The move comes as the EU is braced for a deepening energy crisis this winter. Brussels has asked member states to reduce demand by 15 per cent between August and March and Russia has been accused of using energy supplies to blackmail Europe.

Moscow restarted the Nord Stream 1 pipeline to Germany on Thursday but has kept capacity at only 40 per cent, a level it first imposed in June and which caused European gas prices to double from already elevated levels.

Hungary’s engagement with Russia at a time when Moscow has cut many other EU members from gas supplies will be viewed unfavourably in many capitals, as it risks undermining unity in the bloc, which has already been strained by the energy crisis.

Some member states, including Spain and Portugal, have pushed back against calls to curb demand and have made thinly veiled criticisms of Germany, Europe’s largest economy, for its role in the crisis given its heavy dependence on Russian gas.

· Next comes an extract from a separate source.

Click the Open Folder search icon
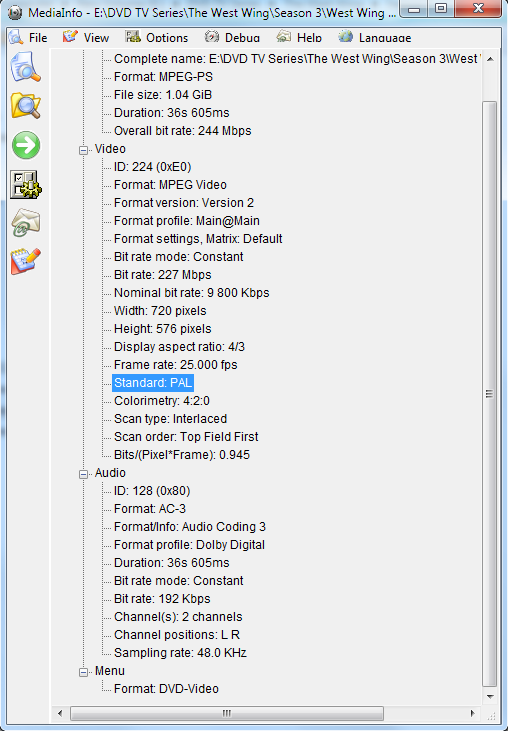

At the press conference following the foreign ministers’ meeting, Lavrov said he had told Szijjártó Russia would consider Hungary’s request. He contrasted Russia’s close co-operation with the EU member state to the tension between Moscow and the rest of the bloc.

“We have a mutual understanding that we, both Russia and Hungary, are always driven by our national interests,” Lavrov said, after a lengthy critique of the EU’s sanctions policy.

“A battle is ongoing. The European bureaucracy wants to subjugate all and everyone, the national governments. It wants to dictate conditions and to buy out any dissent.”

Szijjártó said peace should be the overriding goal of international diplomacy, with an immediate ceasefire. “We don’t want a world order again where we find ourselves on the periphery of one bloc, in a buffer zone or in an area next to a buffer zone,” he said. “We’ve been through that once. We lost decades over it.”

A meeting between Hungarian prime minister Viktor Orbán and Russian president Vladimir Putin was not on the agenda, he said in response to a question.

Budapest voted for the six EU sanctions packages imposed on Russia after the outbreak of the war. However, it secured an open-ended exemption from a Russian oil import ban after threatening to use its veto to block the latest package.

Orbán told state media last month that Europe was on a self-defeating trajectory with its sanctions policies. “The war is clearly dragging on,” he said. “At first I thought we’d shot ourselves in the foot [with the sanctions], but now it’s clear that the European economy has shot itself in the lungs, and everywhere we see that it’s gasping for air.”

Hungary depends on Russia for about 85 per cent of its gas. It signed a 15-year agreement with Gazprom last year on an annual shipment of 3.5bn cubic metres via the TurkStream pipeline and another 1 bcm from Austria.